# 20" and still snowing



## Canada (Oct 24, 2006)

I'm guessing that is what I jest cleared from my deck. Get in your car and get to Utah!!


----------



## Canada (Oct 24, 2006)

*18" anyway*

Alright, my male perspective got the best of me, but still 18" isn't bad. See you in line at 8:30!! cool to see the whole state lit up with Monster Dump status. It's been to long since the last good dump.

Ski Utah: The Greatest Snow on Earth - All Resort Snow Report


----------



## Dave Frank (Oct 14, 2003)

Save some for CO. Hoping for a powder day myself tomorrow.


----------



## Canada (Oct 24, 2006)

*Epic ending to a season*

The bird and alta both reporting over 30 in the last 48hrs. Snow every day through next wednesday. What an awesom ending to a very average season. What a great day yesterday!! I think there was never more than two people in front of me in line on Jupiter with that incredible snow. Definitely a good day! 

Dave, I hope some of it hits your turf!!


----------



## Dave Frank (Oct 14, 2003)

Six inches of dust on some pretty sun-baked crust this morning. I guess it was a powder day. Utah sounds sick right now.


----------



## slamkal (Apr 8, 2009)
+--
TASK 1: Set down a passage of the Utah snowfall thread word for word. Begin at the words that contain "Dave, I hope" and stop after "sick right now.".
TASK 2: Take the Utah snowfall thread further from the point where it stops.
The rows are material separate from the Utah snowfall thread.

(Dataset rows)
+--
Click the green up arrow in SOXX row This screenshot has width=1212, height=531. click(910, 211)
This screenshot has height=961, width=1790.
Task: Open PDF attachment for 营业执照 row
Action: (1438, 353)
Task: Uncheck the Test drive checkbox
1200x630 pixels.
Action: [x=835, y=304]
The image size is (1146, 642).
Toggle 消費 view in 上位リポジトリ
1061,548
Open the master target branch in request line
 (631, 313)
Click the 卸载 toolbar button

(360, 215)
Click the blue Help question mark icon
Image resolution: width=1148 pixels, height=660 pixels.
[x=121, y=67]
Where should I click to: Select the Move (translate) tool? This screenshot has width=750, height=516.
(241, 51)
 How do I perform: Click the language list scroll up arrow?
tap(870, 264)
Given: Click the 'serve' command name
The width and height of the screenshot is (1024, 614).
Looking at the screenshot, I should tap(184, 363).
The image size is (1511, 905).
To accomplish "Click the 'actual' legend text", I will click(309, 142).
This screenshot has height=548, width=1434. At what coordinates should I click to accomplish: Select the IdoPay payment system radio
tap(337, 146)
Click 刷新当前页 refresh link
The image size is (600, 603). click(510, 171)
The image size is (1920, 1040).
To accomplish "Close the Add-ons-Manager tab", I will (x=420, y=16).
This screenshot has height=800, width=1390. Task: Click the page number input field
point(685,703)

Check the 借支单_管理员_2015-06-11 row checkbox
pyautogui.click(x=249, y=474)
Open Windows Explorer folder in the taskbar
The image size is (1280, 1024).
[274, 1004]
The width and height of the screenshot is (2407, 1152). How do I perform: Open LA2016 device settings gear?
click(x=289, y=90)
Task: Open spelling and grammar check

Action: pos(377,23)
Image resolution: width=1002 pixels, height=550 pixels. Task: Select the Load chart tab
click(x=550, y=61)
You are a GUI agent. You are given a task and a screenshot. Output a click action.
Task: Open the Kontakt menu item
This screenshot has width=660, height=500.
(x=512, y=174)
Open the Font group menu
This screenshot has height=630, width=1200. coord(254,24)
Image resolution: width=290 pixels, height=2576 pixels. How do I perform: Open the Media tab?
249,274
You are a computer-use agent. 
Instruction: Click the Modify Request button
+--
WRITTEN ANSWER 1:
Dave, I hope some of it hits your turf!!


----------



## Dave Frank (Oct 14, 2003)

Six inches of dust on some pretty sun-baked crust this morning. I guess it was a powder day. Utah sounds sick right now.

WRITTEN ANSWER 2:
hey you guys better not be praying for snow in the idaho basin that feeds the middle fork ... we have a early june launch date and I'm kinda banking on there being a low snowpack ...


----------



## Canada (Oct 24, 2006)

*60' in seven days and more coming tonight*

Pretty great ending to the season. I don't know about Idaho, but the Northern Utah is trying to get back up to an average snow year.


----------



## lmyers (Jun 10, 2008)

Wow, Canada 60'...I think you mean 60"....but that is awesome! Sounds like you guys should end up having a decent runoff too. Wish I could head out there to do some skiing and exploration...I'm done with the resorts around here, but still feel a few more good bc days in me.

Cheers to Spring storms!


----------



## Canada (Oct 24, 2006)

*so what if I can't spell or write,*

we got another 25" last night!!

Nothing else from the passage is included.